Big Moment: Sending the very first Ideal Bite daily tip to 300 friends; today, the subscriber list is 55,000-plus. This past February, the partners netted $215,000 in a family-and-friends round of investment funding.
Role Play: “I bring in new subscribers, and Heather monetizes them,” says Boulden. “There is a definite yin-yang there. Ask either one of us to switch roles and we’d vomit.”
Blame the Altitude: “Our entire year-two strategy came out of a hike in Montana,” says Brooklyn-based Stephenson, 33. “And then we got back and frantically put everything into the laptops.”
Up Next: This fall, Stephenson will relocate to San Francisco and open a new Ideal Bite headquarters. A book is planned for next summer.

—Kevin Kennedy

Brad Gerlach and Mike Parsons
Big-Wave Tow-In Surfers

To trust a guy enough to be your lifeline in 60-foot-plus waves, he has to be your longtime soul brother. Actually, no. “When we were on the pro tour, I was Richie Cunningham and Brad was the rebel,” says Parsons. “We didn’t like each other.” It wasn’t until 1999, at Mexico’s Todos Santos, that the two first towed each other into deadly swells. “Every time we went out,” says Gerlach, “it just felt natural.”
Big Moment: In 2001, Parsons won the XXL big-wave competition after Gerlach towed him into a 66-foot beast at Cortes Banks, 100 miles off San Diego. This year, Gerlach captured the 2006 XXL for a 68-footer Parsons slung him into at Todos Santos last December.
Role Play: “Mike is the captain,” says L.A.-based Gerlach, 40. “He’s the one with the jet ski who searches the Internet for swells. I just show up.” “Brad is a better surfer,” offers 41-year-old Parsons, who lives in San Clemente. “And he brings the food.”
What Doesn’t Kill You: “Brad towed me into a 50-footer at Jaws in 2005, then someone got in his way, so he couldn’t pick me up. I got blasted into the rocks. I was furious.” Says Gerlach, “I told that story at his wedding.”

—H. Thayer Walker

Brian Cousins and Steve Sullivan
President and Global Brand Vice President, Cloudveil

Cousins and Sullivan met in the early 1990s, hawking nordic wares on the retail floor of Jackson Hole, Wyoming’s Skinny Skis.
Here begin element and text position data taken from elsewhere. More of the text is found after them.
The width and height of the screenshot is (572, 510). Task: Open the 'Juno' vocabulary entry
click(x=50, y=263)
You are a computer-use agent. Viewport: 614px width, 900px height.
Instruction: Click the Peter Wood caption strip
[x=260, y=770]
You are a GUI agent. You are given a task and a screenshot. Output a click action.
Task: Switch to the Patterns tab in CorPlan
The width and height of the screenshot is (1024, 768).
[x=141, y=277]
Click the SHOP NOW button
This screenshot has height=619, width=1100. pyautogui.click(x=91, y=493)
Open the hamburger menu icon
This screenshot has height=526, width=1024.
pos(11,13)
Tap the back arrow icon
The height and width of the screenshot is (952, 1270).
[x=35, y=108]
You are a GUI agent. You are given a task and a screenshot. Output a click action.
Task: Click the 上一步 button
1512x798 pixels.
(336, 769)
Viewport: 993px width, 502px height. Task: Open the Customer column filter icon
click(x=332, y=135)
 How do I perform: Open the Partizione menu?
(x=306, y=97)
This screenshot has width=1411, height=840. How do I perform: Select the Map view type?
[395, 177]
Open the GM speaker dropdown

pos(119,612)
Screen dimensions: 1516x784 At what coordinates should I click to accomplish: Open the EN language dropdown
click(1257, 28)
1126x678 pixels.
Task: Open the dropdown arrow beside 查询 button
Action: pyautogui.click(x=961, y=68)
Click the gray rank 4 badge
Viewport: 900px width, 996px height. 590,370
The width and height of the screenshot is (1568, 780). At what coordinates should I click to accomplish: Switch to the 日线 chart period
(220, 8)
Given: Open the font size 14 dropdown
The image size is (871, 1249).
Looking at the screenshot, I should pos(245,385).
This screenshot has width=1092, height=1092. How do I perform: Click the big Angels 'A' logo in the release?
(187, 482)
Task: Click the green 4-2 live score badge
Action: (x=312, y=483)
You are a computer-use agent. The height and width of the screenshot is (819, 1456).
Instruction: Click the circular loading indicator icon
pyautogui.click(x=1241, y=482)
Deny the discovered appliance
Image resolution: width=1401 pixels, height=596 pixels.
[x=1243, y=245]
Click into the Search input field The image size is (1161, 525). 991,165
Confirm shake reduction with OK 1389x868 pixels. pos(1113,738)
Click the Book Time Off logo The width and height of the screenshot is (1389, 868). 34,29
Over alternately caffeinated (at work) and beery (after work) brainstorming sessions, they dreamed up “a new brand with an authentic mountain-town image geared to the backcountry athlete,” says Cousins, 34. Three years later, in 1997, the two borrowed from family and friends to launch Cloudveil—named after a peak in the Tetons.
Big Moment: Choosing breathable, weather-resistant—and underutilized—Schoeller fabrics to produce the Serendipity, the industry’s first soft-shell jacket. The piece led them to $1 million in sales by 2000.
Role Play: “Steve’s foot is fully on the gas, while I have the steering wheel and the brake,” says Cousins. “When he speaks, it’s walk softly, carry a big stick,” says Sullivan. “I just swing the stick.”
Getting Twisted: “Most of the samples from our first spring line got sucked away in the tornado that hit the 1999 Outdoor Retailer show in Salt Lake City,” says Sullivan. “That was a real bonding moment.”
Up Next: Last year, they sold the company to Sport Brands International. Still running the show, the pair plan to open Cloudveil’s first store next year.